Comment ils ont noté l'IA
Au lieu de simplement demander « Est-ce que ça a marché ? », les chercheurs ont utilisé une grille d'évaluation très stricte (comme le corrigé d'un professeur).
- Le « Juge » : Ils ont utilisé une IA très intelligente (Gemini-3-Pro) pour noter les résultats, mais ils l'ont confrontée à des juges humains pour s'assurer de l'équité. Ils ont constaté que l'IA juge était d'accord avec les humains environ 80 % du temps.
- Les fichiers : Le test ne portait pas uniquement sur du texte. L'IA devait manipuler de vrais fichiers — PDF, feuilles Excel, images et code — tout comme le ferait un humain.
Ce qu'ils ont trouvé : Les résultats
Ils ont testé quatre des meilleurs agents IA disponibles aujourd'hui. Voici l'essentiel à retenir :
Le débat « API » vs « Spécialisé » :
- Certaines entreprises construisent des agents IA en branchant simplement un chatbot puissant à un ensemble d'outils (comme un généraliste).
- D'autres construisent des agents avec un « entraînement cérébral spécialisé » (Apprentissage par renforcement) spécifiquement pour accomplir des tâches.
- La surprise : L'article a révélé que les deux types sont presque aussi performants l'un que l'autre. L'« entraînement spécialisé » ne donne plus un avantage majeur. Il semble que l'« intelligence » de base pour gérer des tâches est désormais intégrée aux modèles d'IA principaux eux-mêmes.
Les gagnants :
- Manus arrive en tête de façon générale. Il était particulièrement doué pour suivre des flux de travail longs et complexes.

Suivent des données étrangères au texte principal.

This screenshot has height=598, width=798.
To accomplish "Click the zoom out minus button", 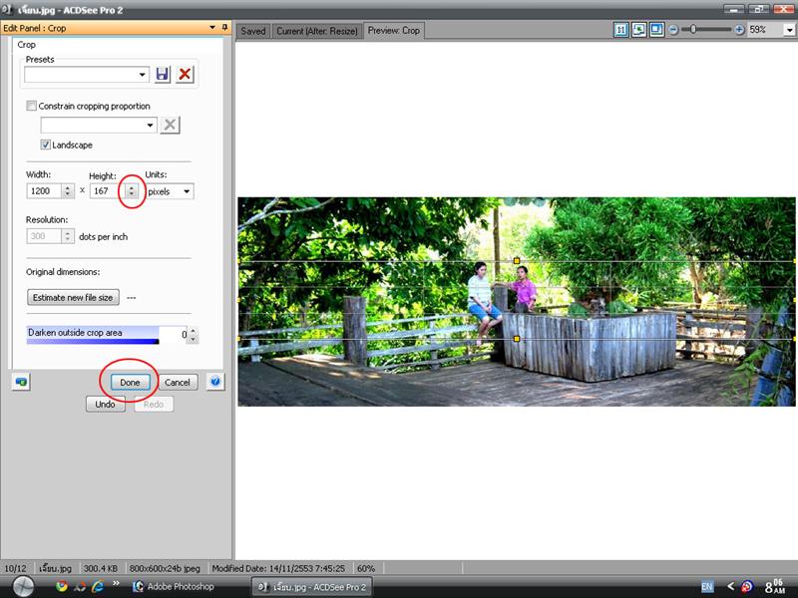I will click(x=673, y=30).
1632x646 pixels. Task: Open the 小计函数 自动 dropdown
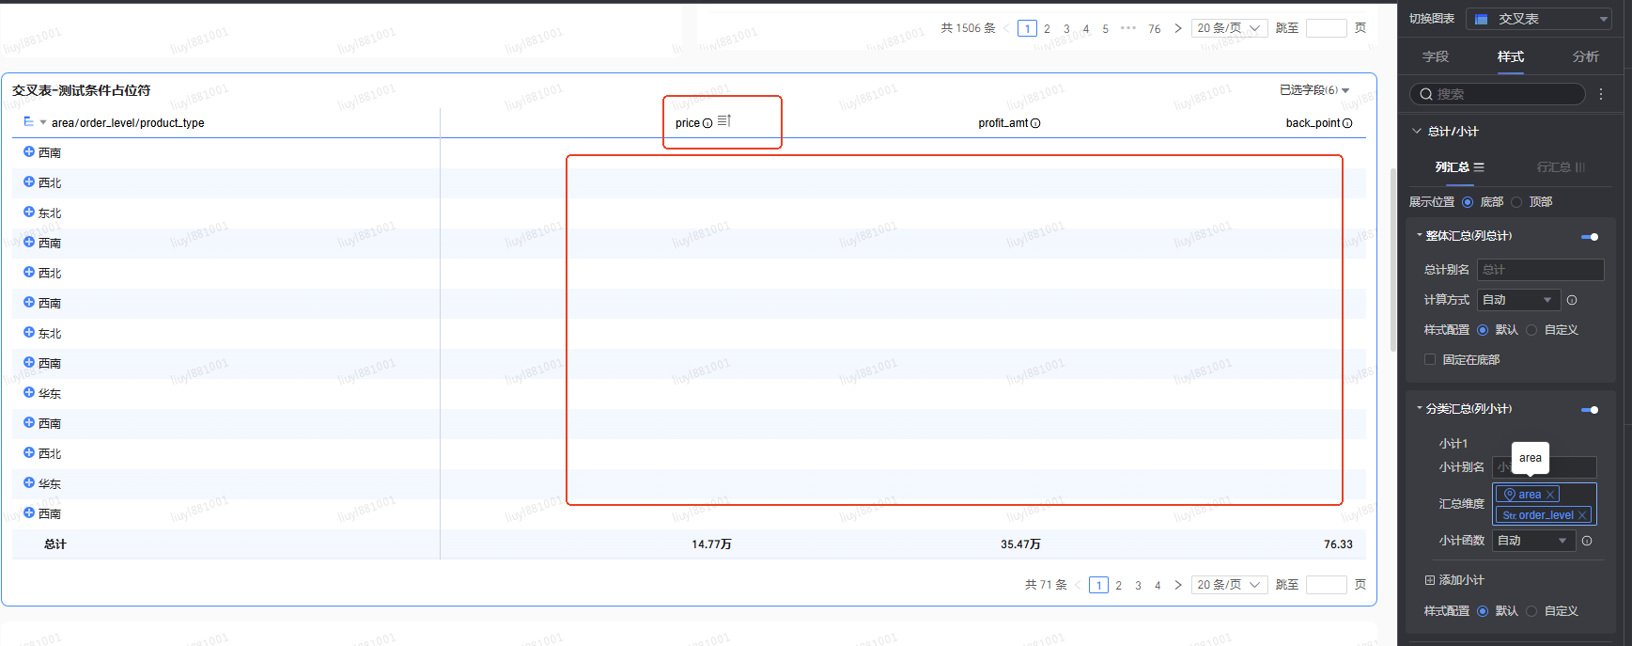[x=1532, y=541]
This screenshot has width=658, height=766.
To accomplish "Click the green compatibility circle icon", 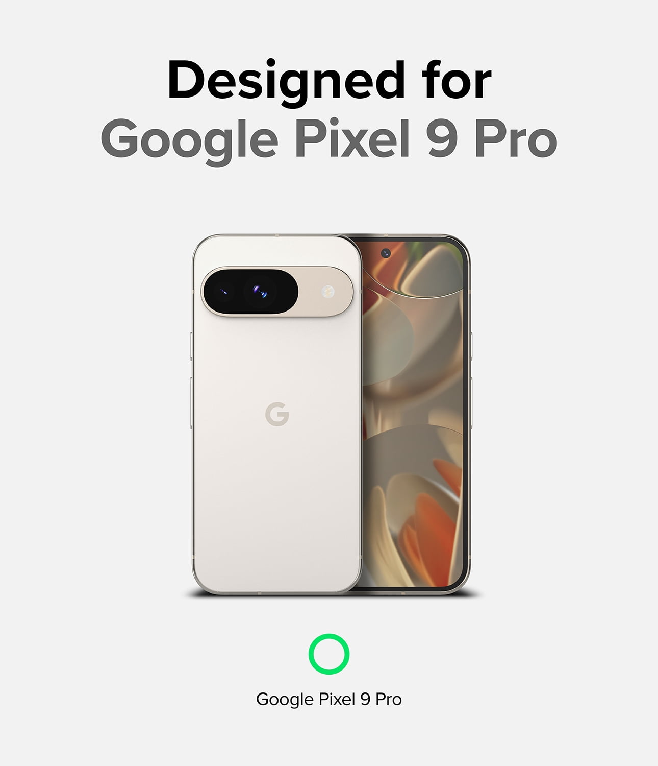I will [329, 654].
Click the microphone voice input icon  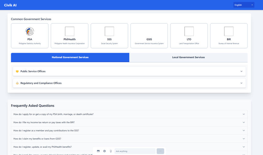tap(111, 151)
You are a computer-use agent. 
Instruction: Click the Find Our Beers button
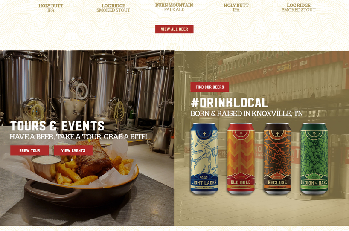coord(209,87)
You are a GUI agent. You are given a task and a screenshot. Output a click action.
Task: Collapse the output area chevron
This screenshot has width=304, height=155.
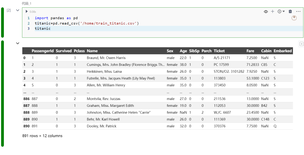click(17, 43)
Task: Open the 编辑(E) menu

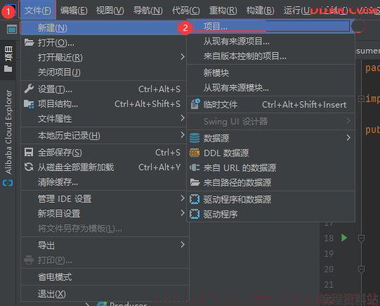Action: point(74,11)
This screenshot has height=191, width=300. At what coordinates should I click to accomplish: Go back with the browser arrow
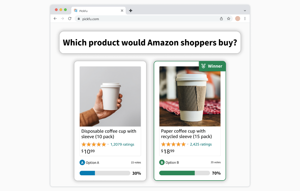pos(55,19)
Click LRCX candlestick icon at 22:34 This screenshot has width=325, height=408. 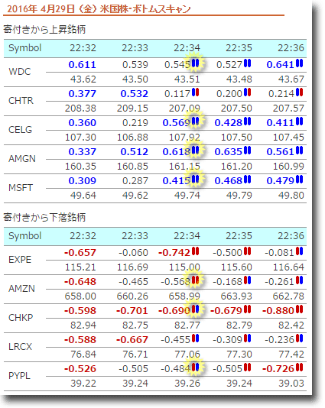coord(195,338)
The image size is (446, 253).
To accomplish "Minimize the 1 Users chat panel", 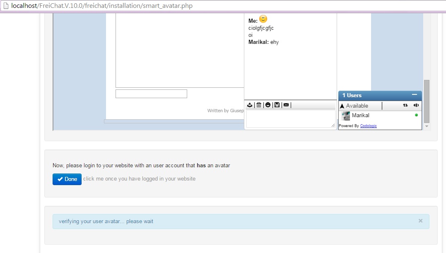I will point(415,95).
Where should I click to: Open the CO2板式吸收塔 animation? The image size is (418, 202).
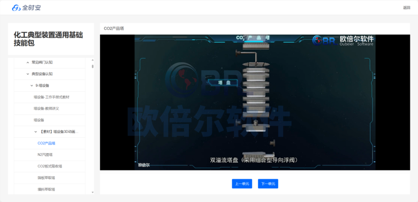(50, 166)
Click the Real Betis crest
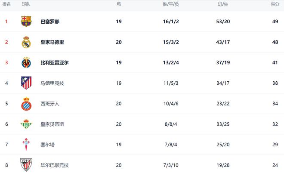The image size is (284, 173). (x=26, y=124)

- Genspark excellait dans le suivi d'instructions et la gestion des contraintes négatives (comme « ne faites pas X »).
- ChatGPT-Agent était le meilleur pour les tâches liées au travail.
- Minimax-Agent était le plus lent, prenant beaucoup de temps pour réfléchir, bien qu'il soit bon en logique.
La faiblesse :
- La partie la plus difficile pour toutes les IA a été l'Inférence d'instructions latentes (lire entre les lignes). Même les meilleurs agents ont eu du mal à identifier parfaitement les règles cachées dans un fichier sans qu'on leur dise explicitement quoi chercher.
Conclusion
Cet article soutient que nous devons cesser de tester l'IA uniquement sur sa capacité à résoudre des énigmes « intelligentes ». À la place, nous devons tester son utilité dans la vie réelle.
La bonne nouvelle est que les agents IA deviennent très bons pour gérer les parties « ennuyeuses » mais essentielles de notre journée — gérer des fichiers, suivre des flux de travail complexes et éditer du travail. La mauvaise nouvelle est qu'ils ont encore parfois du mal à « lire l'ambiance » ou à déchiffrer les règles cachées dans les documents sans un peu plus d'aide de notre part.
L'avenir de l'IA ne consiste pas seulement à rendre le modèle plus intelligent ; il s'agit de construire de meilleurs produits qui nous aident à naviguer dans nos vies quotidiennes, spécifiques et désordonnées.